▸ **Excerpted text**:
>> start

For the purpose of making the $Y$ become low-rank, we could enforce nuclear norm on $Y$. In addition, the $L_{2,1}$ norm was enforced on the X so that X became sparse. The specific process can be represented by the following formula:

$$\underset{Y,X}{\min }\parallel Y{\parallel }_{*}+\phi \parallel X{\parallel }_{2,1}s.t.A=AY+X,$$

(19)

where ${\parallel Y\parallel }_{*}=\sum _i{\beta }_i\left(i.e., {\beta }_i is the sigular values of Y\right)$ represents the nuclear norm of $Y$, ${\parallel X\parallel }_{2,1}=\sum _{j=1}^n\sqrt{\sum _{i=1}^n{\left(X_{ij}\right)}^2}$ represents the $L_{2,1}$ norm of $X$, and the positive free parameter $\phi$ is applied to balance the weights of ${\parallel Y\parallel }_{*}$ and ${\parallel X\parallel }_{2,1}$. Furthermore, minimizing the nuclear norm of $Y$ and the $L_{2,1}$ norm of X contributes to convenient calculation.

>> end

▸ **Information shown**:

>> start

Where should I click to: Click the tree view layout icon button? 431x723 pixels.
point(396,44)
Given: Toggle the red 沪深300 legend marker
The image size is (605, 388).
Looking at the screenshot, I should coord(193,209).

>> end
>> start

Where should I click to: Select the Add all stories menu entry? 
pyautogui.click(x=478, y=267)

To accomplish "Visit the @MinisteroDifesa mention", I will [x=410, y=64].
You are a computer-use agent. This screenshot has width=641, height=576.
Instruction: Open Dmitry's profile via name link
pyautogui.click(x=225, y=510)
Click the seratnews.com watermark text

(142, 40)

>> end

▸ **Work to complete**:
(a) Transcribe the excerpt on nuclear and L2,1 norms between "For the purpose" and "to convenient calculation.", inclusive.
(b) Answer these questions from the excerpt on nuclear and L2,1 norms.
(i) Which norm was enforced on X, and what did it make X become?
(ii) What is the positive free parameter φ applied to do?
(iii) According to the definition given, the nuclear norm of Y is the sum of what?
Answer using only the excerpt on nuclear and L2,1 norms.

▸ **Responses for each task**:
(a)
For the purpose of making the $Y$ become low-rank, we could enforce nuclear norm on $Y$. In addition, the $L_{2,1}$ norm was enforced on the X so that X became sparse. The specific process can be represented by the following formula:

$$\underset{Y,X}{\min }\parallel Y{\parallel }_{*}+\phi \parallel X{\parallel }_{2,1}s.t.A=AY+X,$$

(19)

where ${\parallel Y\parallel }_{*}=\sum _i{\beta }_i\left(i.e., {\beta }_i is the sigular values of Y\right)$ represents the nuclear norm of $Y$, ${\parallel X\parallel }_{2,1}=\sum _{j=1}^n\sqrt{\sum _{i=1}^n{\left(X_{ij}\right)}^2}$ represents the $L_{2,1}$ norm of $X$, and the positive free parameter $\phi$ is applied to balance the weights of ${\parallel Y\parallel }_{*}$ and ${\parallel X\parallel }_{2,1}$. Furthermore, minimizing the nuclear norm of $Y$ and the $L_{2,1}$ norm of X contributes to convenient calculation.

(b)
(i) The L2,1 norm was enforced on X, making X sparse.
(ii) It balances the weights of the nuclear norm of Y and the L2,1 norm of X.
(iii) The singular values of Y.